Automatic time zone versus your own privacy baseline. Windows' "set time zone automatically" depends on location services. A privacy-conscious baseline that switches location off quietly strands new devices on whatever the image default happens to be — calendar invites land an hour out and log timestamps mislead anyone doing incident work. Pinning the zone via CSP removes that dependency entirely, so the location decision can be made on its own merits rather than held hostage by the clock.

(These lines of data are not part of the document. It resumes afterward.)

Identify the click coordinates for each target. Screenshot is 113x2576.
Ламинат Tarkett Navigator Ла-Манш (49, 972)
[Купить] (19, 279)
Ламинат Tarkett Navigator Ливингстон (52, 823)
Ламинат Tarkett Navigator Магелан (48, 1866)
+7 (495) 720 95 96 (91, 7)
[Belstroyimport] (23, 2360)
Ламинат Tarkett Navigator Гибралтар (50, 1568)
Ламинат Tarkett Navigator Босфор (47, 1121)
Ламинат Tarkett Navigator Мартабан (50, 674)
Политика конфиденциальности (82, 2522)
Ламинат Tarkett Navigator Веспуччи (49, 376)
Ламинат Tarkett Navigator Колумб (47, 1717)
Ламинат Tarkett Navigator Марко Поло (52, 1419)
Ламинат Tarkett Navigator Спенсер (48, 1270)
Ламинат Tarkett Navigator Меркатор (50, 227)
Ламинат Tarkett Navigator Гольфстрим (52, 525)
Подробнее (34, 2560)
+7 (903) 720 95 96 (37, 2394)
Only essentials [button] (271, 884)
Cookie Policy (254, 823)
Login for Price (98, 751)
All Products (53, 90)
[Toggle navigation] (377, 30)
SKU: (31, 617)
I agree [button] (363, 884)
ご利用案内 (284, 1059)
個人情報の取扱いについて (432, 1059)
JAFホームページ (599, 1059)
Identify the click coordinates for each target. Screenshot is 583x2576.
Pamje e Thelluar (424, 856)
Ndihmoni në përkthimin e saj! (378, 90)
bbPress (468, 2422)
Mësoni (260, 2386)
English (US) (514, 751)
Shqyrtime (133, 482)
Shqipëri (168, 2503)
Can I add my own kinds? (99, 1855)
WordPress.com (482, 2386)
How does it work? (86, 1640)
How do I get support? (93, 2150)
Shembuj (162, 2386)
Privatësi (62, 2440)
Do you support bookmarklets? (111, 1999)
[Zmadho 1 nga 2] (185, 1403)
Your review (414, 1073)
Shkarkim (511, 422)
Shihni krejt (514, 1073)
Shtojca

What's in this section (15 items)

ItemTierDeliveryReversibility
Power plan - never sleepStandardsettingsCatalogauto
Disable Fast Startup (HiberbootEnabled=0)Recommendedremediationauto
Disable hibernate (powercfg)Optionalremediationauto
NumLock ON at sign-inOptionalremediationauto
Set default display scalingOptionalremediationauto
Disable USB selective-suspend + WiFi power-saveOptionalplatformScriptreverse
UK locale / region (en-GB)StandardsettingsCatalogreverse
Pin time zone deterministically (configureTimeZone CSP)RecommendedsettingsCatalogauto
NTP time clientRecommendedsettingsCatalogauto
Enable Win32 long pathsRecommendedsettingsCatalogauto
Disable Program Compatibility AssistantOptionalsettingsCatalogauto
Allow apps to use device locationOptionalsettingsCatalogauto
Disable Windows advertising ID (machine-wide)OptionalsettingsCatalogreverse
Windows diagnostic data (telemetry) levelStandardnativeauto
Never sleep on AC powerStandardsettingsCatalogauto

Reversibility: auto reverses when unassigned · reverse reversible with a documented step · irreversible flagged before you approve the plan.